For 200 years, the British conquered and colonized India by severely limiting their rights, subjugating them to oppressive tax laws (such as the infamous salt tax), and developed policies that increased severity of famines where an estimated 10 million Indians died.
Gandhi wanted independence from the United Kingdom for India, and the movement he's famous for leading ended British rule. At first, it might sound contradictory to want state independence and be guided by interdependence, yet as Gandhi shares here, autonomy and interdependence are not mutually exclusive.
“Interdependence is and ought to be as much the ideal of man as self-sufficiency. Man is a social being. Without interrelation with society he cannot realize his oneness with the universe or suppress his egotism. His social interdependence enables him to test his faith and to prove himself on the touchstone of reality.” ― Mahatma Gandhi
We can honor our sovereignty as unique people or nations, and recognize our fundamental interdependence at the same time. This pluralism is paramount.
While Gandhi wanted independence from the unjust British rule, at the same time, he knew we need to live into interdependence. He believed self-soverignty could only come from nonviolence. Political Science professor Aparna Devare argues that nonviolence was central to Gandhi's tactics, in part because he believed self and other were fundamentally interdependent.
...Gandhi did not view the Self as clearly separable from the Other; the Self was internal to the Other and hence violence to the Other would also affect the Self. This was one of the underlying reasons behind his adopting a philosophy of non-violence. - Aparna Devare
Shifting to the United States, Martin Luther King Jr. was influenced by Gandhi's nonviolent tactics, as well as how interdependence is key for justice movements.
“In a real sense all life is inter-related. All men are caught in an inescapable network of mutuality, tied in a single garment of destiny. Whatever affects one directly, affects all indirectly. I can never be what I ought to be until you are what you ought to be, and you can never be what you ought to be until I am what I ought to be... This is the inter-related structure of reality... as nations and individuals, we are interdependent.” - MLK Jr.

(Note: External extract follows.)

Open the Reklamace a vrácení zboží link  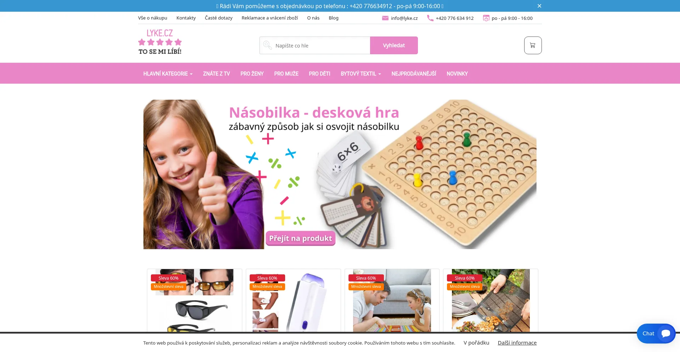pos(270,18)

MLK Jr. also famously said, "the arc of the moral universe is long, but it bends toward justice." What helps it to bend towards justice? I'd wager reclaiming and acting from our interdependence. Perhaps the rate we can live into our interdependence will accelerate our arrival at more just future.
Ecological Justice
Moving from social to environmental activism, we'll see how reclaiming interdependence continues to play a critical role.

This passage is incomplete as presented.